Cuda multiple stream

Hi, I am working on a C++ project that involves overlap data transfer on gpus. I can do runtime like below

  for (int i = 0; i < nStreams; ++i)
  {
    int offset = i * streamSize;
    checkCuda( cudaMemcpyAsync(&d_a[offset], &a[offset], 
                               streamBytes, cudaMemcpyHostToDevice,
                               stream[i]) );
  }
  for (int i = 0; i < nStreams; ++i)
  {
    int offset = i * streamSize;
    kernel<<<streamSize/blockSize, blockSize, 0, stream[i]>>>(d_a, offset);
  }
  for (int i = 0; i < nStreams; ++i)
  {
    int offset = i * streamSize;
    checkCuda( cudaMemcpyAsync(&a[offset], &d_a[offset], 
                               streamBytes, cudaMemcpyDeviceToHost,
                               stream[i]) );
  }

But I didn’t find how to set TVMStreamHandler for these multiple stream instances yet.
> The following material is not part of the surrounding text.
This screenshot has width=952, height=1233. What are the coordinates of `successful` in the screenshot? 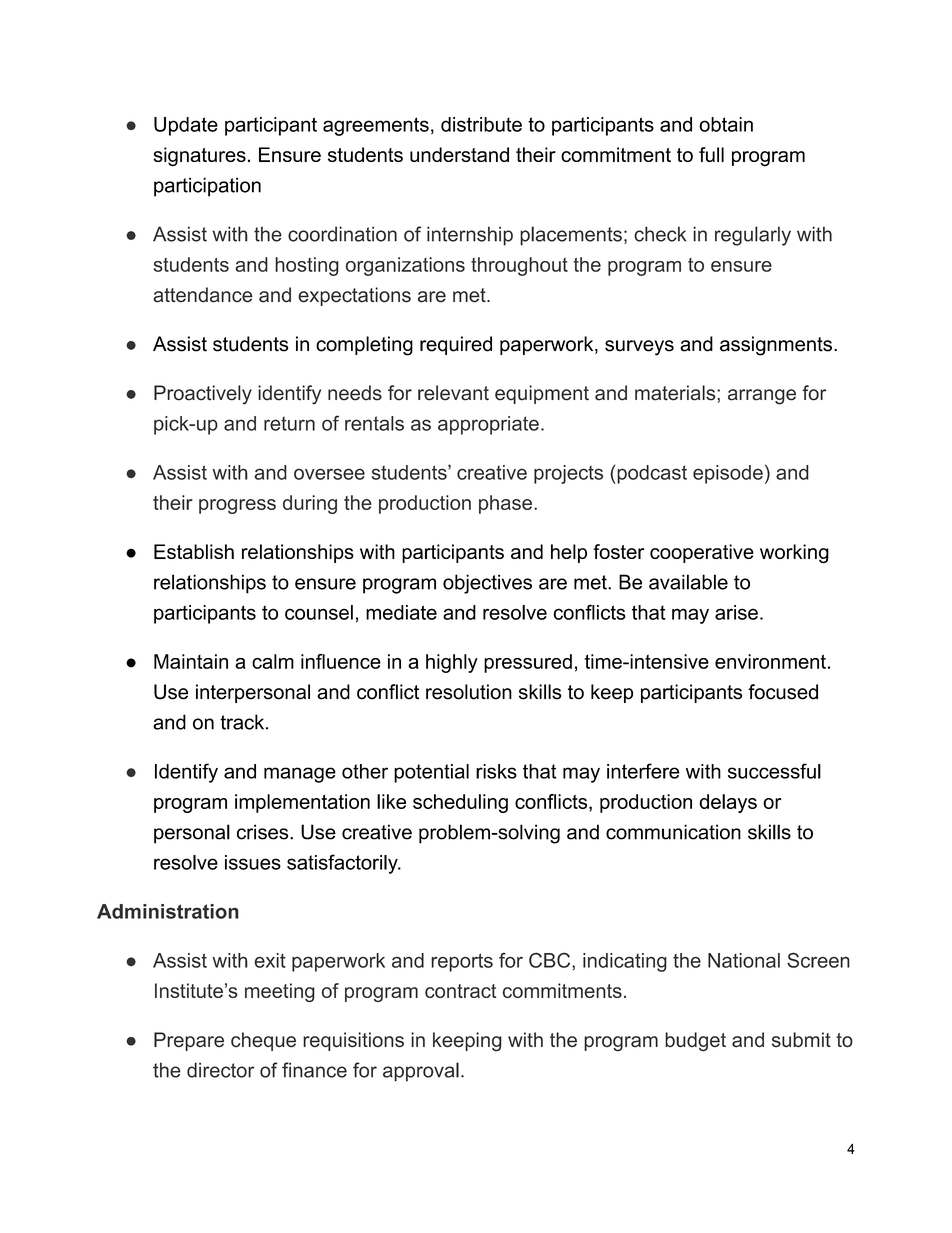 It's located at (774, 771).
Currently, all of them are running on the default cuda stream. Is it possible to set multiple streams to achieve async and parallel inference in tvm ?

Appreciate for any explanation of this or any suggestions about this issue. Thanks in advance!
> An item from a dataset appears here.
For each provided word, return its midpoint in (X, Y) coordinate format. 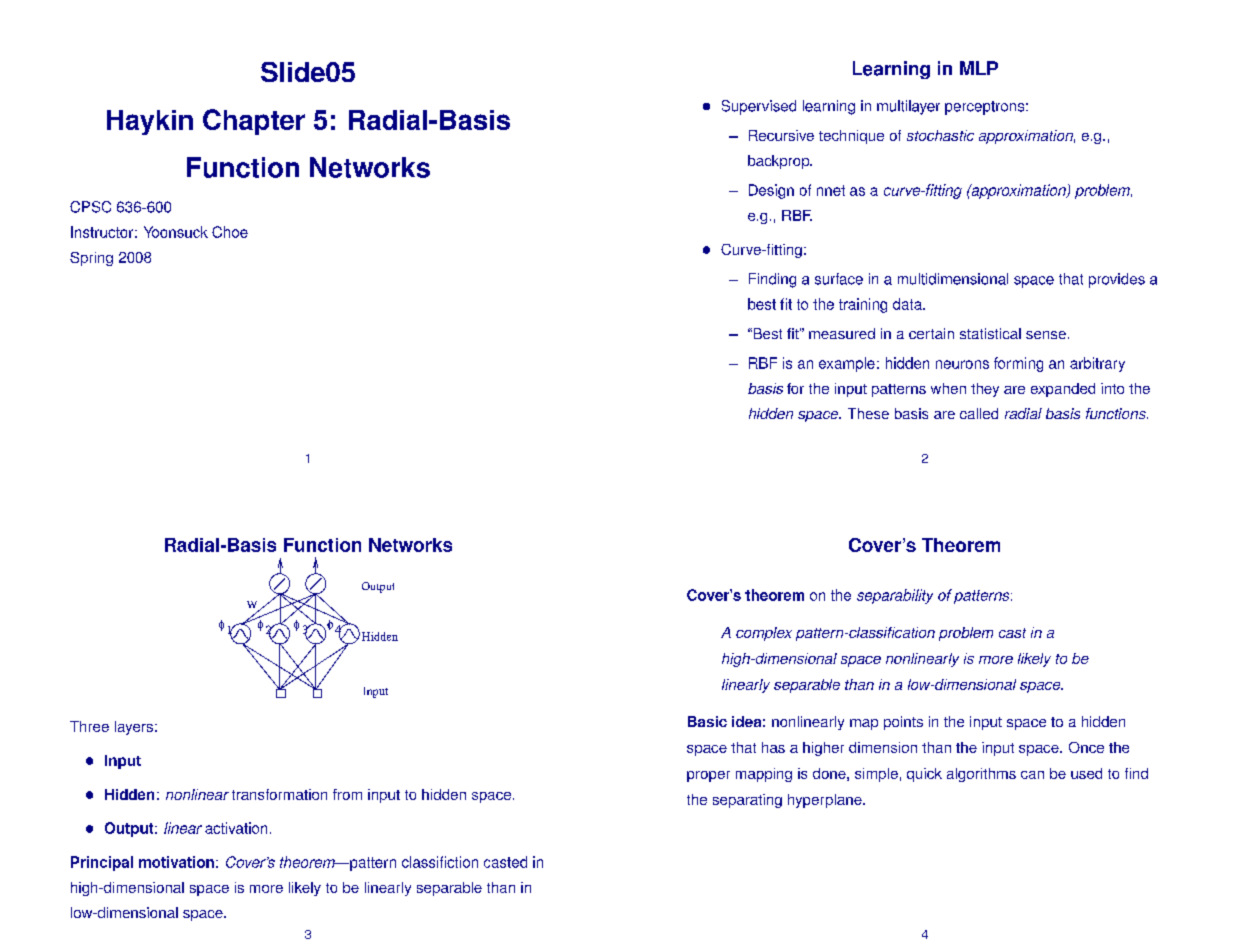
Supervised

perhaps needs to extend graph runtime to support stream management

Some python interfaces can be exposed so that the user can decide to choose his own way of launching kernel. Maybe this can be done like below

tvm.runtime_scope("stream1 ): 
   set_input()
   run()
tvm.runtime_scope("stream2): 
   set_input()
   run()
IMHO, this is quite important to speed up the inference process. What should be done is that to make sure that copy operations are properly synchronized in TVM.